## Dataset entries
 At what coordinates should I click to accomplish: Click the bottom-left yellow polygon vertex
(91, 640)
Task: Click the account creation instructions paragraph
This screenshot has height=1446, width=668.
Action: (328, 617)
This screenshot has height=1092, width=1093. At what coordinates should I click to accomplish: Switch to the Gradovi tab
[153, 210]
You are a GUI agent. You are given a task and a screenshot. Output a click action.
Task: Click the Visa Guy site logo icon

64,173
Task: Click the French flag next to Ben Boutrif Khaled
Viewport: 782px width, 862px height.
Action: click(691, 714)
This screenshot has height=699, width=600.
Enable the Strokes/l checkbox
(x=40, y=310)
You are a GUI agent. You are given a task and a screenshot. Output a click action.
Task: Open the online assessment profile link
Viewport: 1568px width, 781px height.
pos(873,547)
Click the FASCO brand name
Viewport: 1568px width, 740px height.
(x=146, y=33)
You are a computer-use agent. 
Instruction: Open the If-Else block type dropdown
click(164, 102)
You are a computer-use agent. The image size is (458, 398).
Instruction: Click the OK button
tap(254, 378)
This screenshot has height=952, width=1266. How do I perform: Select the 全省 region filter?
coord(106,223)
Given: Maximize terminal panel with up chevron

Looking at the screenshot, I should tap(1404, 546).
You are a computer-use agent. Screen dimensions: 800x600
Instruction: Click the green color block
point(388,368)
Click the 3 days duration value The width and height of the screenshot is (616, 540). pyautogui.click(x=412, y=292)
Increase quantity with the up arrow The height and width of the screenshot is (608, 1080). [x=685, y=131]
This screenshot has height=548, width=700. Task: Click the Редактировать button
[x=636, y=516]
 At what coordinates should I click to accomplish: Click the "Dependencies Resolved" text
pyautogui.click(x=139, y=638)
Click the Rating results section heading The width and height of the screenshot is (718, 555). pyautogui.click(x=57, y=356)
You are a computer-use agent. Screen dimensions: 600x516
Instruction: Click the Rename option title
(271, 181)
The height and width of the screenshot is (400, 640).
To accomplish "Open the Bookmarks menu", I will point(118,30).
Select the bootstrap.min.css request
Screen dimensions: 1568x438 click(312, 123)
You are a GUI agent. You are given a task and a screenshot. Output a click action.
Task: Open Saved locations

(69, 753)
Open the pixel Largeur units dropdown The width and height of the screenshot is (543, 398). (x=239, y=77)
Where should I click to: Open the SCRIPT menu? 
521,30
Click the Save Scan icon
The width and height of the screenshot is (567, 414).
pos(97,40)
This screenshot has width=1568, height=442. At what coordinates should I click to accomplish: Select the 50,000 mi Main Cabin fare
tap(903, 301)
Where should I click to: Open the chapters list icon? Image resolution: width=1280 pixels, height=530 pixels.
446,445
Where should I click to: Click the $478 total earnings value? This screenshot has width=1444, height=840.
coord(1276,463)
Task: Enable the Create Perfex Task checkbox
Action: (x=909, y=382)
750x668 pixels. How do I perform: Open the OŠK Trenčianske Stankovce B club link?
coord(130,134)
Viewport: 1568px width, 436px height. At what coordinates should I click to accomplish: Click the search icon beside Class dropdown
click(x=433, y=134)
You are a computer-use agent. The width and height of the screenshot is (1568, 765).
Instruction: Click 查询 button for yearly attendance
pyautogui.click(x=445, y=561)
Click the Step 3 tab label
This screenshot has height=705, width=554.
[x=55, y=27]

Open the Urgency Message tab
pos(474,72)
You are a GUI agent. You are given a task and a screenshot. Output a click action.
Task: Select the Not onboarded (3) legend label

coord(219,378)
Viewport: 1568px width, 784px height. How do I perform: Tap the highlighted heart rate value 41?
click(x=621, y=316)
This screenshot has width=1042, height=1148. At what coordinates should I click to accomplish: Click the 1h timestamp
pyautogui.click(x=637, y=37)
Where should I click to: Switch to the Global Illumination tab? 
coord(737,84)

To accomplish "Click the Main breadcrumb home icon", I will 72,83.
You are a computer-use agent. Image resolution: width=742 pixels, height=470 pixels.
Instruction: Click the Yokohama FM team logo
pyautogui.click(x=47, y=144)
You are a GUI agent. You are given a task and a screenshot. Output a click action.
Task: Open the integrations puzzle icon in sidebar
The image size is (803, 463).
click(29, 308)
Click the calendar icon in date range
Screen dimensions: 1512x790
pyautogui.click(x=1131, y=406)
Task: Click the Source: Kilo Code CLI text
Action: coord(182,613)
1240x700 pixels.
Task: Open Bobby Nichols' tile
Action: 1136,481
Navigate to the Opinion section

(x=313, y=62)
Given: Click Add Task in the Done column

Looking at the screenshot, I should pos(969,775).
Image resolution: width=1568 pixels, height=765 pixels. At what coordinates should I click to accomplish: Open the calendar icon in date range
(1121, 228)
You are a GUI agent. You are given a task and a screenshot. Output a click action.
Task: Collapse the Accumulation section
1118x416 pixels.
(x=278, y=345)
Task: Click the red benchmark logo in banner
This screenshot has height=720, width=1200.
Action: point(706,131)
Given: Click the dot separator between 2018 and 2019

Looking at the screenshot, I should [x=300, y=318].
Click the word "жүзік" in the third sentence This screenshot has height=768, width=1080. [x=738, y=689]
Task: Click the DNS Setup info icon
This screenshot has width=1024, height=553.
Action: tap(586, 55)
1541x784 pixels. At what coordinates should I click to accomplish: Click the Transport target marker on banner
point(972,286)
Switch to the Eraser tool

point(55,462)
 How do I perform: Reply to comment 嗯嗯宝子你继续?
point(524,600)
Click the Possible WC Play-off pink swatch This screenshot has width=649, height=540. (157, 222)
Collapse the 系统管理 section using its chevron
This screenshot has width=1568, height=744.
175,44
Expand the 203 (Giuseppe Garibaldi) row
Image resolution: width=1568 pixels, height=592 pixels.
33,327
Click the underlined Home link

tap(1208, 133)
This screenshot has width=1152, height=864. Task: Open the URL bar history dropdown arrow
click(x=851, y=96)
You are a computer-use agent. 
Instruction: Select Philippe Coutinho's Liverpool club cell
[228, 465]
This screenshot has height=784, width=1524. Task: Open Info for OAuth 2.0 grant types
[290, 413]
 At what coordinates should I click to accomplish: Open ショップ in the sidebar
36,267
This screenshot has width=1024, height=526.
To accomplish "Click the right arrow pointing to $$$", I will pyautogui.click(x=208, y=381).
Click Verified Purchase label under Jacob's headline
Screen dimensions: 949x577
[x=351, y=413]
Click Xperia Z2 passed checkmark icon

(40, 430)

## Exercise aim
Lines that hold "will" are the ones to copy, so pick each out from the data.

## Written answer
To accomplish "Open the Bookmarks menu", I will point(118,30).
To accomplish "Click the Main breadcrumb home icon", I will 72,83.
To accomplish "Click the right arrow pointing to $$$", I will pyautogui.click(x=208, y=381).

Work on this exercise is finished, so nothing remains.